2.  Firefighting itself

We may suppress 98% of all fires, but those efforts only serve to keep tiny fires from becoming slightly less small.  Research shows that firefighting has little to no effect on reducing the proportion of fires that exceed 100 acres.  The fires that we can’t suppress burn 98% of the land that burns in any given year—those acres will burn no matter what we do.  Firefighting is, therefore, relatively ineffective, and it constitutes ecologically unsound land management for the plant and animal species that depend on the creation of severely burned conifer forest conditions.

But what about safety? Home loss from fire is due to blowing embers and is a home ignition problem; safety has little to do with fuels in the forest, as Jack Cohen from the USFS Fire Science Lab has shown (see videos below)… 

Some argue that we still need to fight fire in the outback because the forest itself needs protection.  But protection from what…essential disturbance events?

SOLUTION—support structural firefighters by restricting firefighting activity to areas immediately adjacent to the WUI.  As glamorous as it may be, there is really no need for firefighters to suppress fires in the middle of nowhere.  The whole fire-industrial complex needs to be reined in.
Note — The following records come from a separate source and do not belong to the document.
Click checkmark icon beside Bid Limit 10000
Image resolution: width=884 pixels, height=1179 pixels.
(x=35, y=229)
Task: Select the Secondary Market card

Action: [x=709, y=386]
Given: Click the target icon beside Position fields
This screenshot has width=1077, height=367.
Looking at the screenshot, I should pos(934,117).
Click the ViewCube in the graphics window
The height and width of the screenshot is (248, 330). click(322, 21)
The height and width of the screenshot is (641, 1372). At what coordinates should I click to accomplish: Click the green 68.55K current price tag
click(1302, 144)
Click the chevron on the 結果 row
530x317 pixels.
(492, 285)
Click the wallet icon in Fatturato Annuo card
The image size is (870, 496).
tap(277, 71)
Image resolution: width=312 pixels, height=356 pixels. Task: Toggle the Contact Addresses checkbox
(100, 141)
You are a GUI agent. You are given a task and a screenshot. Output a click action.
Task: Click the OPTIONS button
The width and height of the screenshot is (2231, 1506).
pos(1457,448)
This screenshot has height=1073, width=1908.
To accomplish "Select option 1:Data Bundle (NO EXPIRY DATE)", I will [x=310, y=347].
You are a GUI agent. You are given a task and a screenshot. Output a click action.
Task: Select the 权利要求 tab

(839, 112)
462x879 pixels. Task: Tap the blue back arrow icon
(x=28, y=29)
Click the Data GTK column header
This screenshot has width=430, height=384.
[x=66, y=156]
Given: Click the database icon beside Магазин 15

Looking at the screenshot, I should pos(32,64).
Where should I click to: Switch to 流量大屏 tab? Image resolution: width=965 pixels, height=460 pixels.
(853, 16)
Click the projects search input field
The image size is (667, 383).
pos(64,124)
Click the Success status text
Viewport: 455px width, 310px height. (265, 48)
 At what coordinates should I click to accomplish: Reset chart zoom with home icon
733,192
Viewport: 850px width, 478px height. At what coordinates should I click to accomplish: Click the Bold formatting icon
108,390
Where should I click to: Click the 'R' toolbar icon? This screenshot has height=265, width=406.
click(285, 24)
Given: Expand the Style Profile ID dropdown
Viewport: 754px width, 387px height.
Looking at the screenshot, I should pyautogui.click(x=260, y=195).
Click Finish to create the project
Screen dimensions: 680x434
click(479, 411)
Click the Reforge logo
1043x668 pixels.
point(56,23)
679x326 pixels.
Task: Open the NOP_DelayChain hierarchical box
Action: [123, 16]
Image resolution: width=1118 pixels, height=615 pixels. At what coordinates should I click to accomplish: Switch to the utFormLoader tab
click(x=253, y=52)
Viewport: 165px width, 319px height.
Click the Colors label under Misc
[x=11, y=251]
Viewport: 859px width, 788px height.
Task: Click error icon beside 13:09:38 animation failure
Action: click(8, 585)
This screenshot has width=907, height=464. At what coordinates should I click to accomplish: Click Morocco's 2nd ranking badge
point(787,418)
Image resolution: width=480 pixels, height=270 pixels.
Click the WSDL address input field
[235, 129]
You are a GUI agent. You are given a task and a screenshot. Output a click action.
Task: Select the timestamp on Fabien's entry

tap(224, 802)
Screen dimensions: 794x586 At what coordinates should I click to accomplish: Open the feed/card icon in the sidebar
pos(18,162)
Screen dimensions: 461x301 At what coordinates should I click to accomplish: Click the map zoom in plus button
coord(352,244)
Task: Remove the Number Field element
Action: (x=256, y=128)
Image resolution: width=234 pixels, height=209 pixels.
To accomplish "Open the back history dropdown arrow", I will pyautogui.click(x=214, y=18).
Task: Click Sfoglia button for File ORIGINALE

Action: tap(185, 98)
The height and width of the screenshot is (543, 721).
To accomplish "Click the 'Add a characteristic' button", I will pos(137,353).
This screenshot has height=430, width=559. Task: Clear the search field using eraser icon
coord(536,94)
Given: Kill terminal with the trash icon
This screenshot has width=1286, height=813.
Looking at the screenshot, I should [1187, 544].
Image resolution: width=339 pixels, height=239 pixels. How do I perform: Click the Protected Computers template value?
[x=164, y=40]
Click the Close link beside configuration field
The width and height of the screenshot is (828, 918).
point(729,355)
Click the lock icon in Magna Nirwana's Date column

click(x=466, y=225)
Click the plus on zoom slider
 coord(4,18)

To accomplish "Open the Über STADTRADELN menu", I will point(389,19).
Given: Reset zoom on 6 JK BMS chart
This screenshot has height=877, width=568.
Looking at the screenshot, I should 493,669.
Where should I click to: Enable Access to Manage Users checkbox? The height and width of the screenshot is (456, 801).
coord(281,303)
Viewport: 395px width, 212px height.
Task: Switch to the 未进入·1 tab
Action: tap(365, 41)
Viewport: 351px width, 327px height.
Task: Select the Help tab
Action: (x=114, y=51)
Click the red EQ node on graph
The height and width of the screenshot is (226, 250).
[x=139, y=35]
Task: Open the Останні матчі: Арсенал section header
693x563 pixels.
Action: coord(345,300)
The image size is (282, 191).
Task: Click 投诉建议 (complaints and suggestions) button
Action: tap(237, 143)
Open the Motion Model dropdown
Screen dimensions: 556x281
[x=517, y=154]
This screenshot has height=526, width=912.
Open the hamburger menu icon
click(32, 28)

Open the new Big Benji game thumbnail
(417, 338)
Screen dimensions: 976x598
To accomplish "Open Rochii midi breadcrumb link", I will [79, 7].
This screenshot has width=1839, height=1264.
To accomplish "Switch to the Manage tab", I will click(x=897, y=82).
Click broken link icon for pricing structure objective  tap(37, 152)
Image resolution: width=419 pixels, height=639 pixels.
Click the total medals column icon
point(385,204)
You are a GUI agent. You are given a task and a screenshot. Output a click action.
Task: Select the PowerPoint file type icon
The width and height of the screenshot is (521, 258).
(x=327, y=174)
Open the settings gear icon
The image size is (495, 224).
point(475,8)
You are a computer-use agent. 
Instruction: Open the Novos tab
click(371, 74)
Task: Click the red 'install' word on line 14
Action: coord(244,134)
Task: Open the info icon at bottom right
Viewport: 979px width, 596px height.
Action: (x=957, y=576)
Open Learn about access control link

3.  Salvage logging after fire

Not a single fire-dependent plant or animal species benefits from removing burnt trees in a forest that has just been restored by severe fire.  The data are clear on that (see video below)…

Except for safety reasons immediately adjacent to roads and trails and campgrounds, there is no justification for salvaging logging; even safety does not necessitate salvage logging until 5-6 years following fire–it takes that long to see any significant level of blowdown or treefall.  Most importantly, there are plenty of green trees available to meet sustainable timber harvesting goals.

Salvage-logging is not the only way to provide economic help to local communities affected by severe fire; there are ecotourism alternatives that could generate significant revenue if they were embraced.

SOLUTION—avoid post-fire timber harvesting designed to salvage burned trees.  Do this for the same reason that we avoid cutting old-growth forests; the economic benefits are heavily outweighed by the ecological costs.